Articles Archive for 十一月 2011
本文轉載自台灣立報
據《歐亞網》報導,22歲傑出青年查唯多吉(Munkhtulga Tseveldorj)出版過2本詩集,目前正準備第3本,他是蒙古藝術與文化研究所(Mongolian Institute of Arts and Culture)圖書館管理計畫的學生,也是蒙古身障者中鮮少就讀大學的人。
雖然查唯多吉能夠去讀書,但上課跑堂對他卻是一大挑戰。他出生時因腦性麻痺造成行動不便和表達障礙,但他樂觀表示,這不會對他的靈感造成限制。
在蒙古,許多肢體障礙的人只能待在家裡,因為大部分的公共基礎設施缺乏身障者專用的設施,僅是5個台階的學校入口對坐輪椅的學生都是遙不可及的地方。
蒙古輪椅使用者協會的巴特(Chuluundolgor Bat)表示,烏蘭巴托只有部分建物建置殘障坡道,她說自己能夠順利讀完大學,都要感謝家庭的持續支持。她在16歲因事故而截肢,「唸書時,身旁總有家人陪伴我到高樓層的教室上課,不是每個人都那麼幸運,有家人供應時間和金錢。」她說。
蒙古在2009年時簽署《聯合國身心障礙者權利公約》,起草了身心障礙人士在憲法中的權利,例如融合教育、可近的公共交通和工作權。為身障兒童爭取權益的身障兒童家長協會(Association of Parents of Disabled Children)執行長山甫(Selenge Sambuu)卻表示,以現存機制去執行或監督法令的效果非常薄弱。
錯誤診斷 阻兒童發展
山甫說:「孩童如果獲得恰當的調查及診斷,並區分不同的殘缺情況,就不會發生問題了。」他指出,最常發生狀況就是素質不良的醫生和老師做出錯誤判斷,將學生的不良狀況當作是某種殘缺。
她說,村莊中的兒童在出生時被當地醫療工作者認定為腦性麻痺,但孩子長大到16歲又被德國醫師診斷為自閉症。「不正確的診斷如同關上了兒童發展的門窗,這些兒童須早期介入來協助他們。」她說。

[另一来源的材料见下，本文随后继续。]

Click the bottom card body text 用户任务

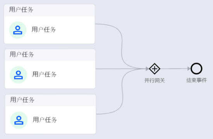coord(45,120)
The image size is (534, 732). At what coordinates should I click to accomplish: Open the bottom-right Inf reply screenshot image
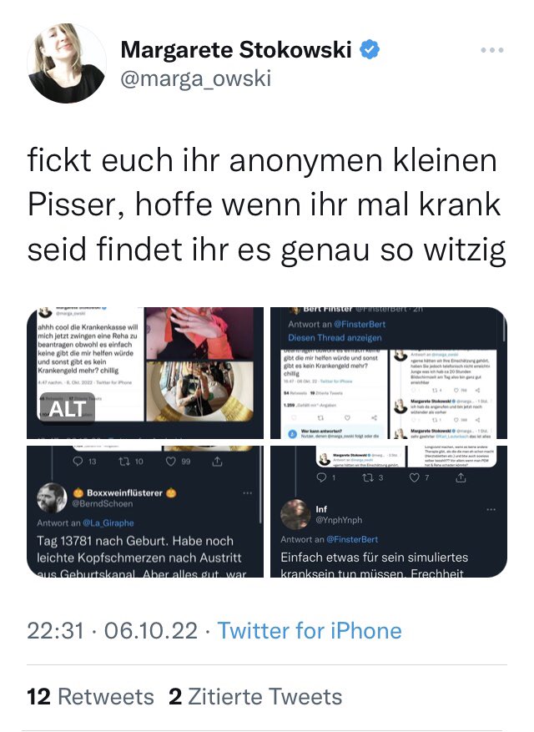(x=389, y=512)
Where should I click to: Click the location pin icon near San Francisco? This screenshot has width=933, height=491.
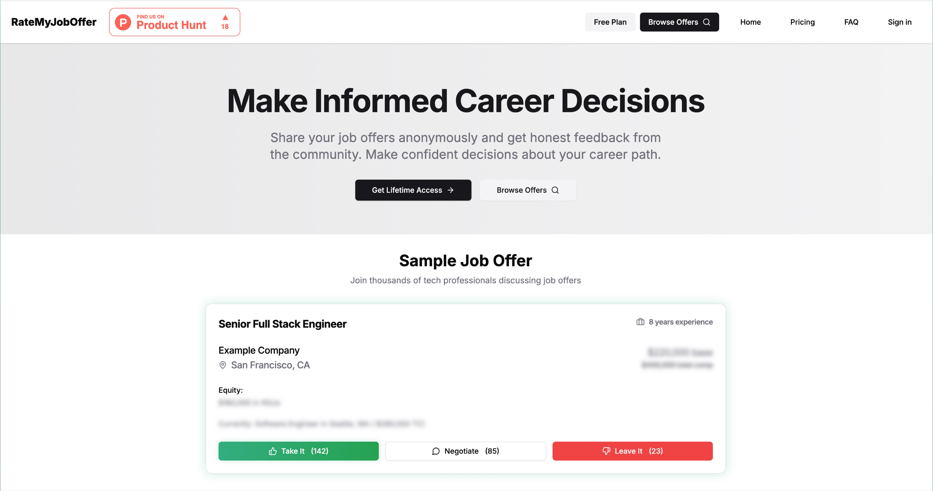click(223, 365)
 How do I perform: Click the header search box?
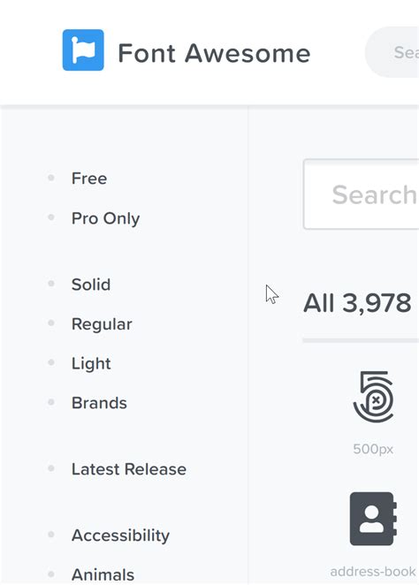pos(392,52)
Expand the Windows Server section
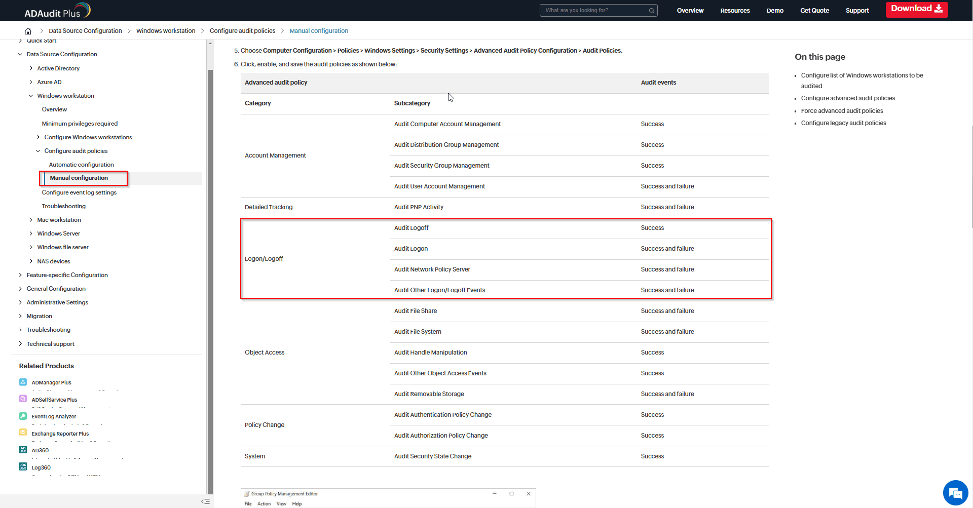The image size is (973, 508). coord(31,233)
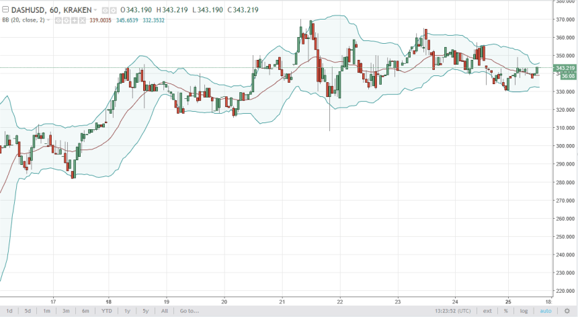This screenshot has width=578, height=317.
Task: Click the current price label 343.219
Action: click(565, 68)
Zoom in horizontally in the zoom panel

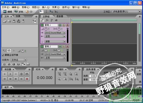[x=59, y=74]
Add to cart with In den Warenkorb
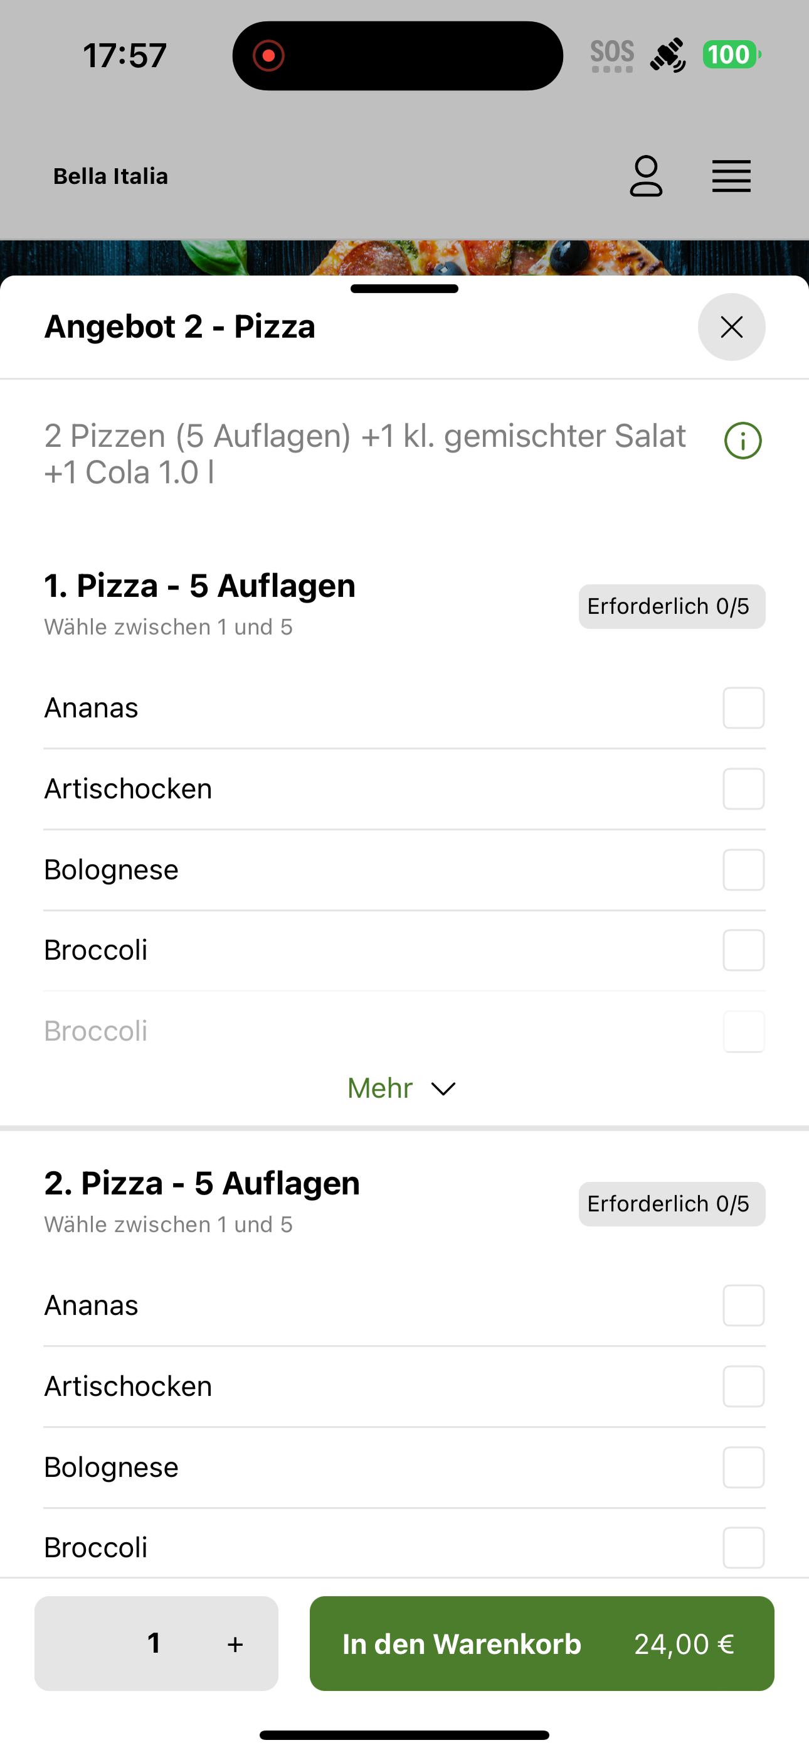The image size is (809, 1755). tap(541, 1643)
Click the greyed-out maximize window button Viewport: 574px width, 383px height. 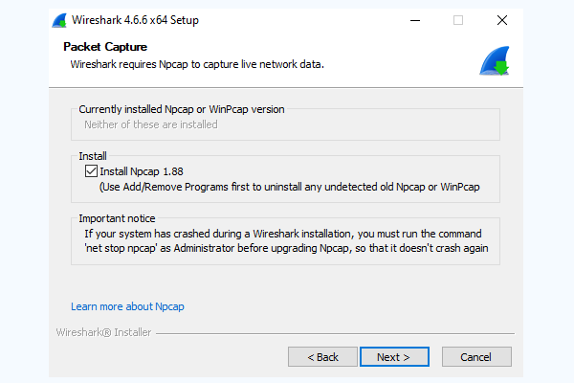pos(458,20)
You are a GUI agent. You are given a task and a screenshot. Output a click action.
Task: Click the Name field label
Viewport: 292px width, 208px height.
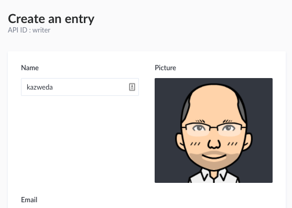tap(30, 68)
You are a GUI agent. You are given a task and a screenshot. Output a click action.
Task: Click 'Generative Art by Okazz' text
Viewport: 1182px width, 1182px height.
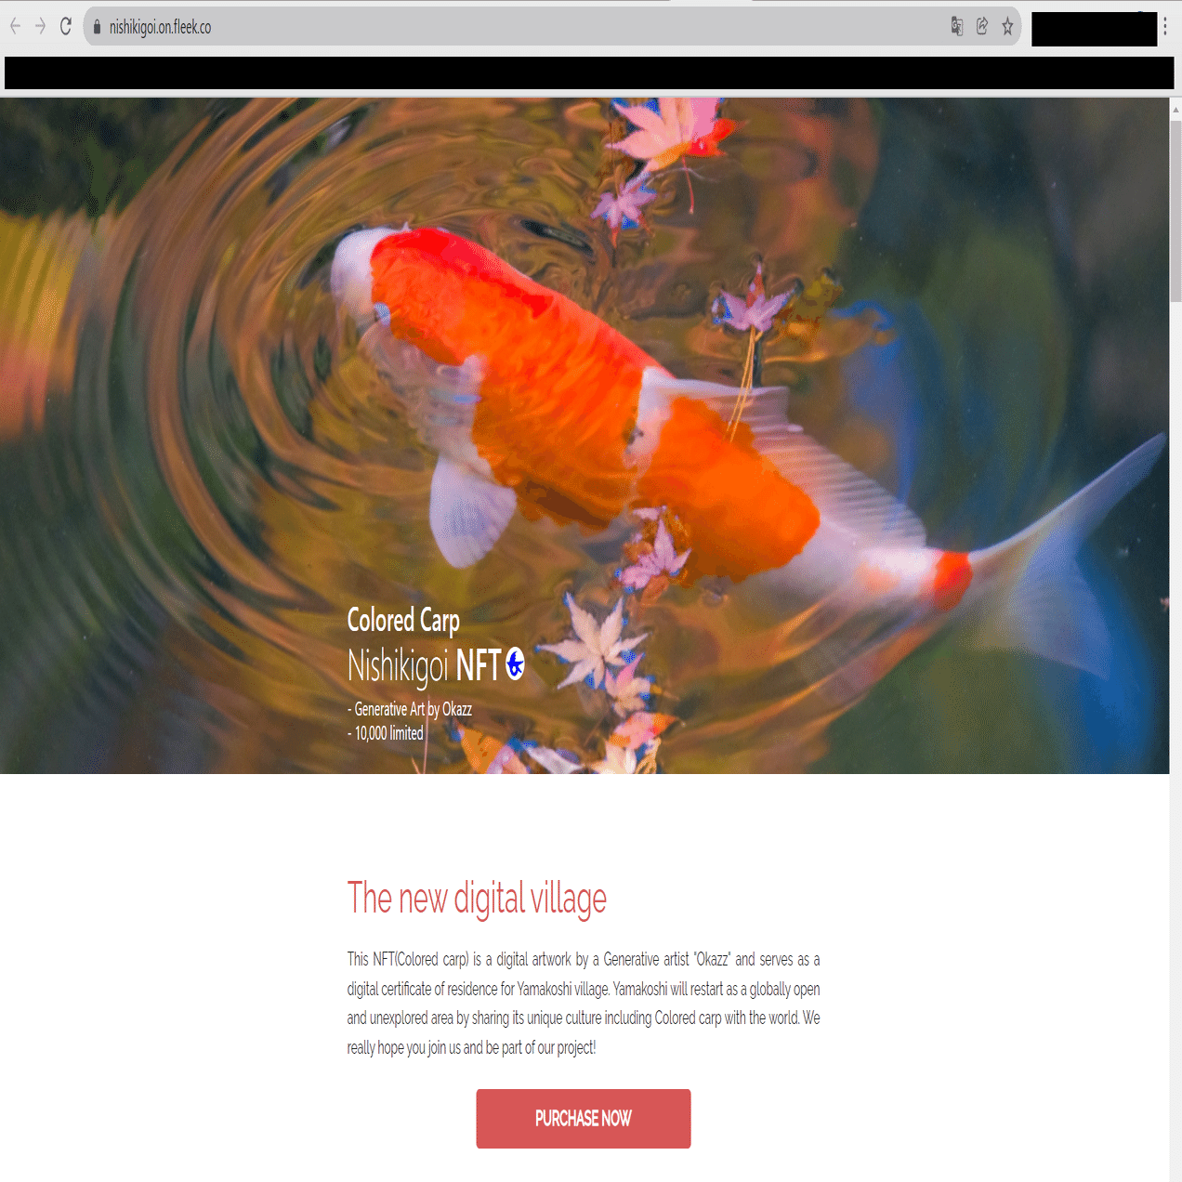pyautogui.click(x=413, y=709)
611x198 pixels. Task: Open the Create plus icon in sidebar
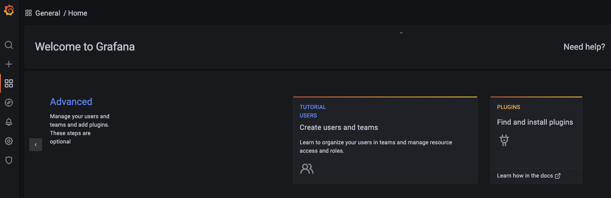pyautogui.click(x=9, y=64)
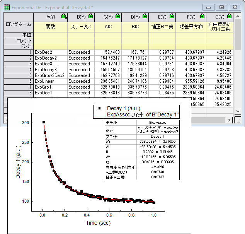Restore the workbook window using restore button
The image size is (245, 234).
[x=221, y=7]
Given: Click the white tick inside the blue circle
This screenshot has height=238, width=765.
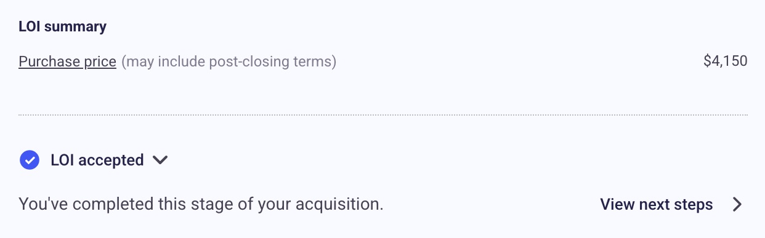Looking at the screenshot, I should pos(30,160).
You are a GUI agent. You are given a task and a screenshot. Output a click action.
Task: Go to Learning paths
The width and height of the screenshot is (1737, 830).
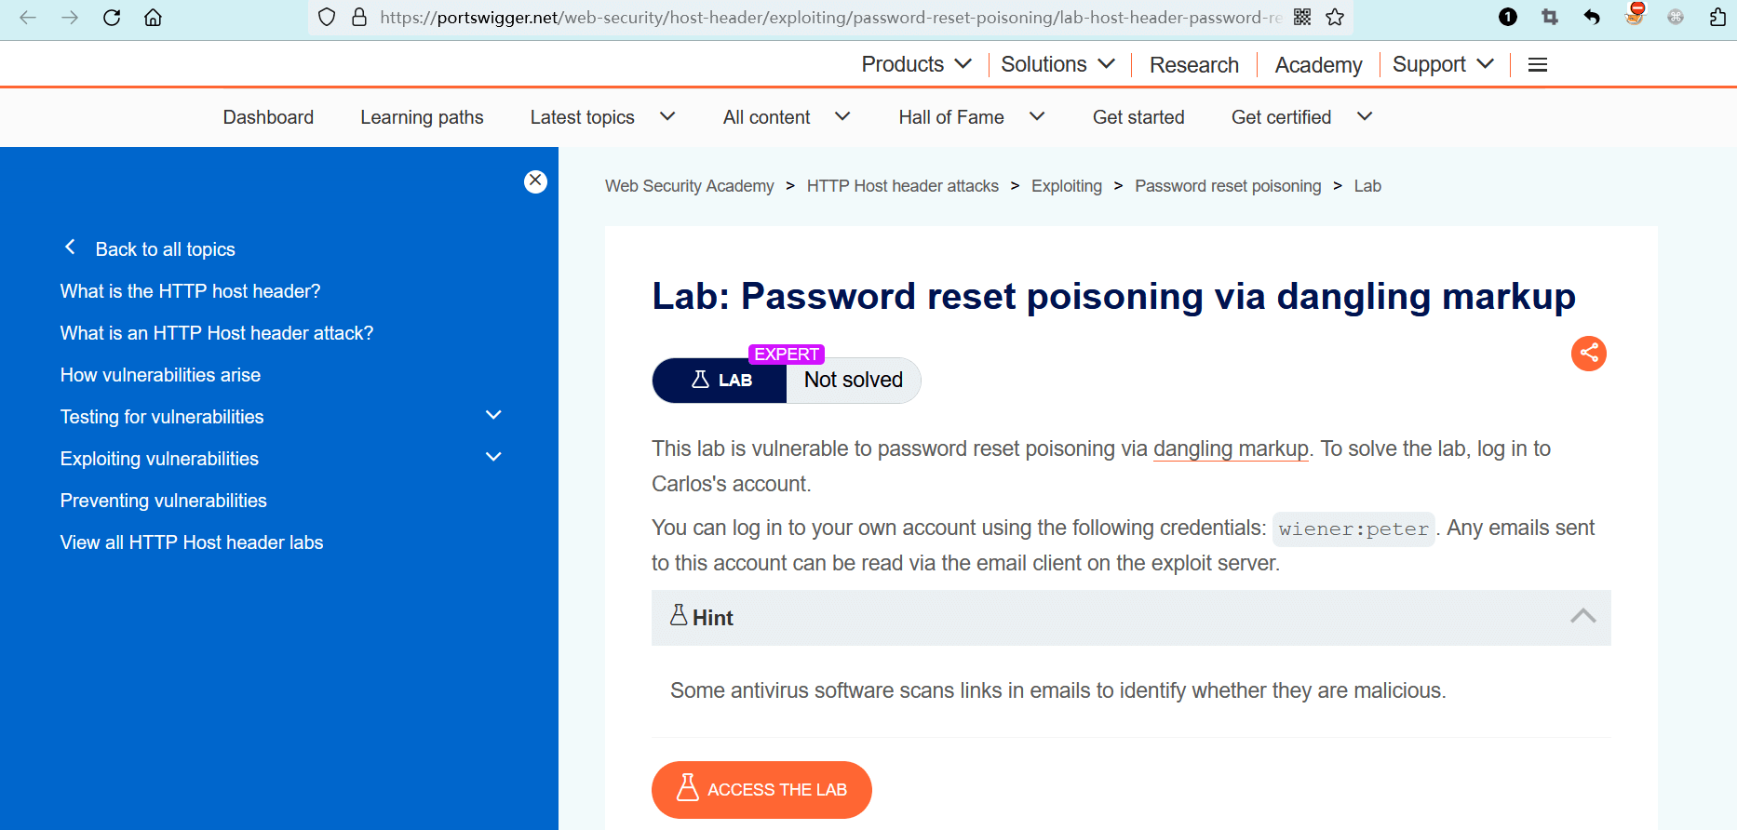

許多肢體障礙的學生被主流教育體系拒絕在外,也經常被送到特殊學校過著與社會隔離的生活。體制內的學校可以提供身障學生一個激勵的環境,接觸和認識肢體功能正常的學生,山甫說:「當孩子明白身障生除了身體損傷,此外和其他人都是一樣的,他們會和成人一樣,不會對身障抱持負面態度。」
求職碰壁 生存陷危機
但實際狀況是許多身障兒童無法去上學。據社會福利和勞工部於2008年進行的調查,只有21%的身障兒童進入體制內的教育,5.8%的身障兒童就讀特殊教育學校,其餘近7成5的孩童可能都沒有上學。
這種隔離狀態的主因是貧窮的惡性循環。國家社會福利辦公室(The State Social Welfare Office)估計,蒙古有近8成的身障者生活在貧窮線之下,每位身障人士每月獲得政府提供約新台幣7百元的津貼與每季約新台幣7百元的醫療補助。倡議人士則表示,大部分身障者無法負擔其所需的治療。
巴琪梅格(Zulaa Batchimeg)的5歲女兒依姆琴(Emuujin)出生後即被診斷為先天發育不良,家裡為了治療她耗盡家財且負債累累。
最近一次手術與藥費花了約新台幣24,345元,儘管蒙古有免費醫療照護,巴琪梅格仍得去借錢才能為依姆琴進行額外的特殊手術和治療。
身障成人在年輕時被正規體制內的學校排拒在外,導致就業前景黯淡,蒙古身障者工會(Trade Union of Disabled Persons of Mongolia)針對6萬9千名身障者進行調查,只有2%左右的人獲得給薪工作。工會會長陸文思丹巴(Enkhbayar Luvsdamba)說:「有工作的身障者大部分人是因事故造成障礙程度較輕微的人。」先天性的身障者幾乎難以找到固定工作。
蒙古政府規定,企業每26名員工就必須聘僱1名身障者,違反規定的雇主每少1名身障員工就必須繳交50%的最低薪資(約新台幣1,650元)給身障者社會福利基金。不過,這項法令並沒有真正改變職場環境對身障者的態度,陸文思丹巴說:「大部分公司寧願繳交罰款,也不想花費時間成本安排一名身障者就業。」